I tested these changes out and it seemed to work quite well.  My X.
directory was cleaned out within an hour and I received all sorts of
backlogged mail!  I guess the only real cleanup would be to change the
(24*3600) to a defined constant, but I didn't feel like it at the
time...

/Joe Kelsey	John Fluke Mfg. Co., Inc.
{microsoft, uw-beaver, allegra}!fluke

honey@down.UUCP (code 101) (02/24/84)

while i agree with your goals, the removal of dead C., D., and X. files
is not a job for the core programs (uucp, uux, uuxqt, and uucico).
over a period of years, redman collected hundreds of dead work files on
harpo and wrote a shell script, which he called SuperShell, that
analyzes and dispenses with them (e.g., giving rnews or rmail their
orphaned input, and returning ancient mail to its sender).  nowitz
converted this script into a c program (called uucleanup), and arranged
for the "standard" daily daemon in honey danber to invoke it.
	peter honeyman

joe@fluke.UUCP (Joe Kelsey) (03/01/84)

It seems that I was a little too trusting of Tom Truscott's original mock C
code to deal with dead work files stopping uuxqt.  In the fix I distributed,
uuxqt could still hang for upwards of several days if the first work file it
finds doesn't "gotfiles", since the modification won't remove it for a day.

## Tasks to carry out
1 > In the uucp thread, what did nowitz turn the SuperShell script into?
2 > List the core programs named in the uucp thread.
3 > Does each statement agree with the uucp thread? Answer yes or no for each, quoting the words that decide it.
(a) Joe Kelsey's X. directory was cleaned out within an hour.
(b) Redman wrote the C program uucleanup.
(c) With the fix Joe Kelsey distributed, uuxqt could no longer hang.
The data after this plays no part in any of this work.

## Provided material
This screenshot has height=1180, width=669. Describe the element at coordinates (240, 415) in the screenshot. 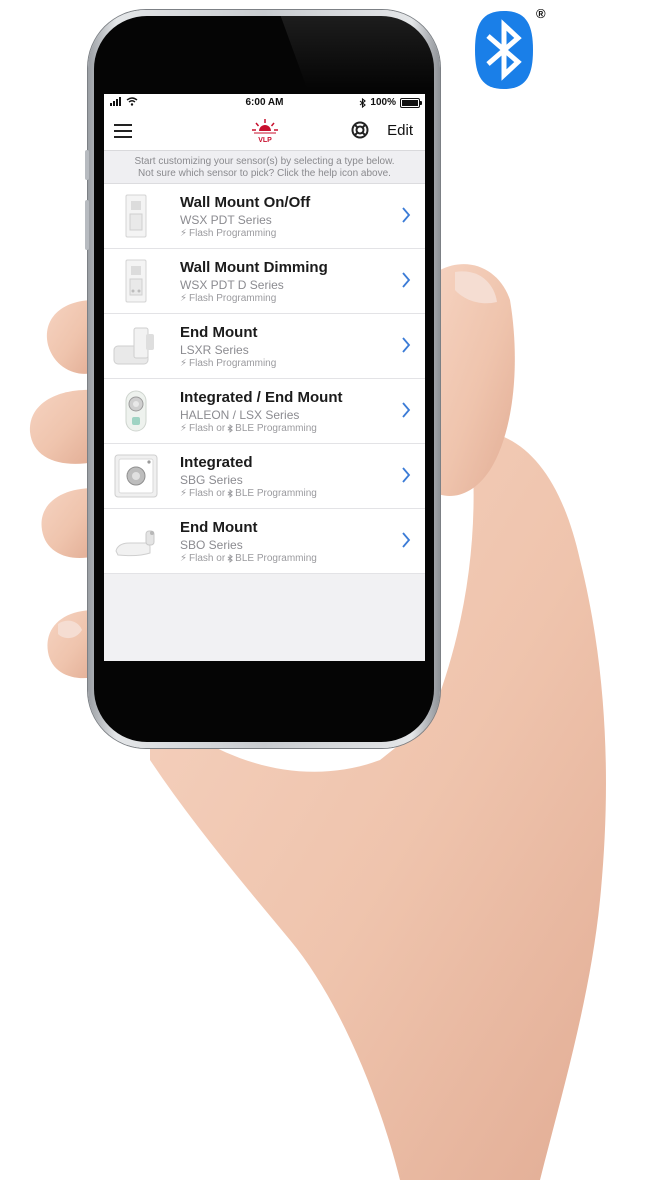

## Solution set
1 > A C program called uucleanup.

2 > uucp, uux, uuxqt, uucico

3 >
(a) Yes: "My X. directory was cleaned out within an hour"
(b) No: "nowitz converted this script into a c program (called uucleanup)"
(c) No: "uuxqt could still hang for upwards of several days"